Direction: Reproduce verbatim the lines of the items below, from the line containing "You are a computer-use agent." through the end of the items, and leave out the pictures.

— Start Provided data —

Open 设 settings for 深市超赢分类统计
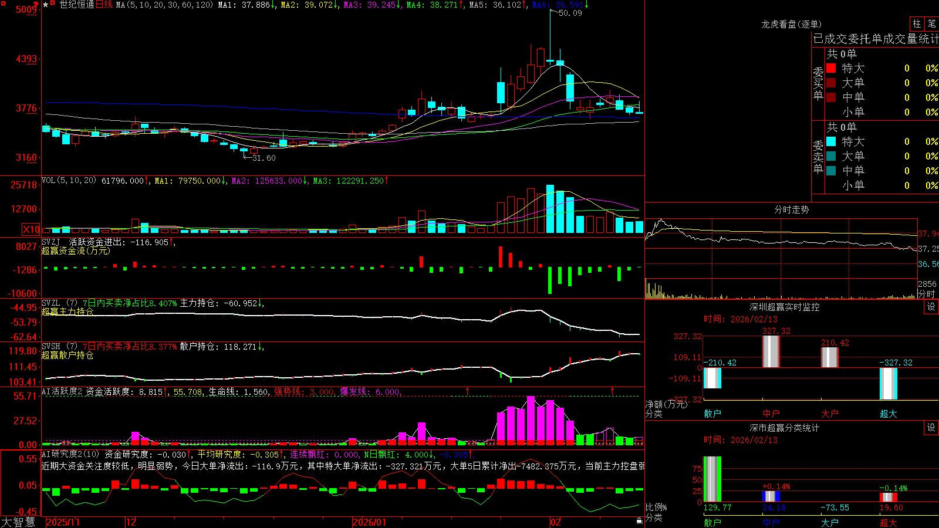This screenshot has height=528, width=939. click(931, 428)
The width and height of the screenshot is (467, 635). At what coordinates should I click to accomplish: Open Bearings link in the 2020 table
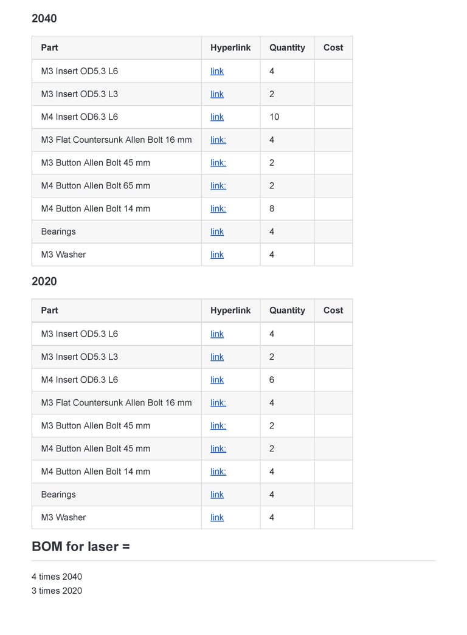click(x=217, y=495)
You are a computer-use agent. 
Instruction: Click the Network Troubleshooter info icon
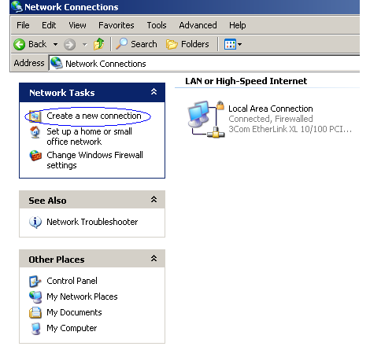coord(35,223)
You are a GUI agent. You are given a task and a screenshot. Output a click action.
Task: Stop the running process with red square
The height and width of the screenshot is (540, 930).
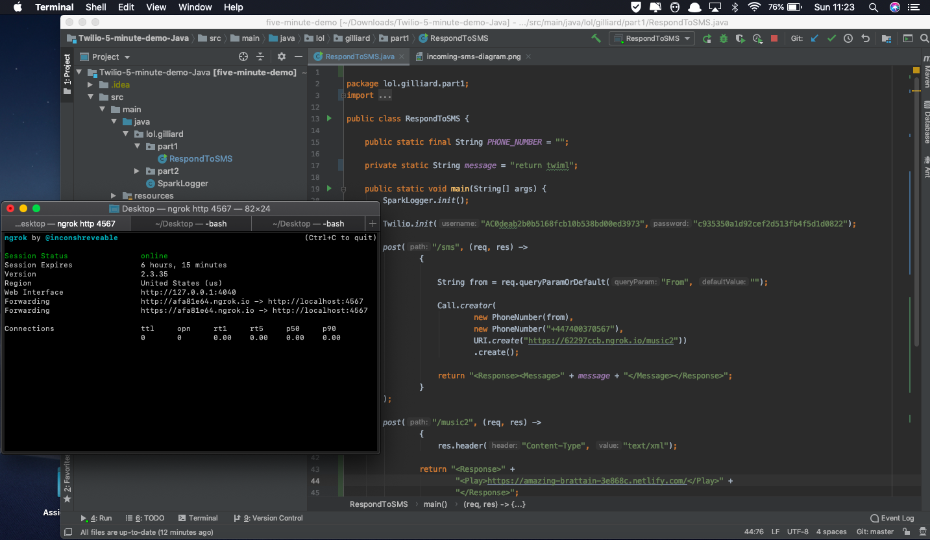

— End Provided data —

Solution:
You are a computer-use agent. 
Instruction: Click the Network Troubleshooter info icon
coord(35,223)
You are a GUI agent. You are given a task and a screenshot. Output a click action.
Task: Stop the running process with red square
The height and width of the screenshot is (540, 930).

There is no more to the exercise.